> **Assigned task**
Look through the data below for the line with "Supply Chain (25, 2082)" and the line with "Ciekawe linki z newslettera - wydanie 186", then output those two and all lines in between, exactly as written.

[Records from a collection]
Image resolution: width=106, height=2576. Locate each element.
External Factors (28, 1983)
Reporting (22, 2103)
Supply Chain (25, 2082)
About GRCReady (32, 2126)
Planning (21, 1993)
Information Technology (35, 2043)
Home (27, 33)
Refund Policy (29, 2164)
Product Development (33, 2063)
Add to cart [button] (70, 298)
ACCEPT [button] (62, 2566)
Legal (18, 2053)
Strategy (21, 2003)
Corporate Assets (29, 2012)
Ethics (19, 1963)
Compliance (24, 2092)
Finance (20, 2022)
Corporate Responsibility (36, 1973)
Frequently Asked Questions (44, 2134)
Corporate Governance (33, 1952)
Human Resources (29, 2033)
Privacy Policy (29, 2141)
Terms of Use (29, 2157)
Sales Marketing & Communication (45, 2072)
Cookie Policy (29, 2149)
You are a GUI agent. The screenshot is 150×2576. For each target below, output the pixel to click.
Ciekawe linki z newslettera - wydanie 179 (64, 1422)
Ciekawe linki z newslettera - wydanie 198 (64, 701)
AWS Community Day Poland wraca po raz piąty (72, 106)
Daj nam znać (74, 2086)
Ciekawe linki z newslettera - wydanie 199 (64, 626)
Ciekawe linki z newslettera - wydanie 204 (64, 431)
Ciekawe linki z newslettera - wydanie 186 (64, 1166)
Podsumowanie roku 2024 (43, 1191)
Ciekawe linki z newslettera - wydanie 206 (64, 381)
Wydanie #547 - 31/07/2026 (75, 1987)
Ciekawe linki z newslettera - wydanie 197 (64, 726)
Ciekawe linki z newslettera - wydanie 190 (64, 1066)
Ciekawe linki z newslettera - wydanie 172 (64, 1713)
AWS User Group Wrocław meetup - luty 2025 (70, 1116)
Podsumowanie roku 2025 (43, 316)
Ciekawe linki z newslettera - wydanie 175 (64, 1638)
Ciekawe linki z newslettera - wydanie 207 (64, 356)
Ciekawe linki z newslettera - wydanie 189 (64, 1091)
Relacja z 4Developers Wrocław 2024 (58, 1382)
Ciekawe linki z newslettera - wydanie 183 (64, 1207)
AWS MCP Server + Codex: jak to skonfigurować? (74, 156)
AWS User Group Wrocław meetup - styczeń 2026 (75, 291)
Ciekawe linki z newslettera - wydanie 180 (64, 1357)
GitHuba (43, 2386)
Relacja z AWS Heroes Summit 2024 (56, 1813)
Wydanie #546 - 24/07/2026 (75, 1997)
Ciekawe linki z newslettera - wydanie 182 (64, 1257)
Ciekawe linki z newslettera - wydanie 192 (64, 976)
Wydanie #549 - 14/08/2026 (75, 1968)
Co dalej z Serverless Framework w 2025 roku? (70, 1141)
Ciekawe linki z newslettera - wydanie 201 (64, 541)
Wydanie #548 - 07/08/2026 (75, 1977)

> **Reply**
Supply Chain (25, 2082)
About GRCReady (32, 2126)
Planning (21, 1993)
Information Technology (35, 2043)
Home (27, 33)
Refund Policy (29, 2164)
Product Development (33, 2063)
Add to cart [button] (70, 298)
ACCEPT [button] (62, 2566)
Legal (18, 2053)
Strategy (21, 2003)
Corporate Assets (29, 2012)
Ethics (19, 1963)
Compliance (24, 2092)
Finance (20, 2022)
Corporate Responsibility (36, 1973)
Frequently Asked Questions (44, 2134)
Corporate Governance (33, 1952)
Human Resources (29, 2033)
Privacy Policy (29, 2141)
Terms of Use (29, 2157)
Sales Marketing & Communication (45, 2072)
Cookie Policy (29, 2149)
You are a GUI agent. The screenshot is 150×2576. For each target below, output the pixel to click.
Ciekawe linki z newslettera - wydanie 179 (64, 1422)
Ciekawe linki z newslettera - wydanie 198 (64, 701)
AWS Community Day Poland wraca po raz piąty (72, 106)
Daj nam znać (74, 2086)
Ciekawe linki z newslettera - wydanie 199 (64, 626)
Ciekawe linki z newslettera - wydanie 204 (64, 431)
Ciekawe linki z newslettera - wydanie 186 (64, 1166)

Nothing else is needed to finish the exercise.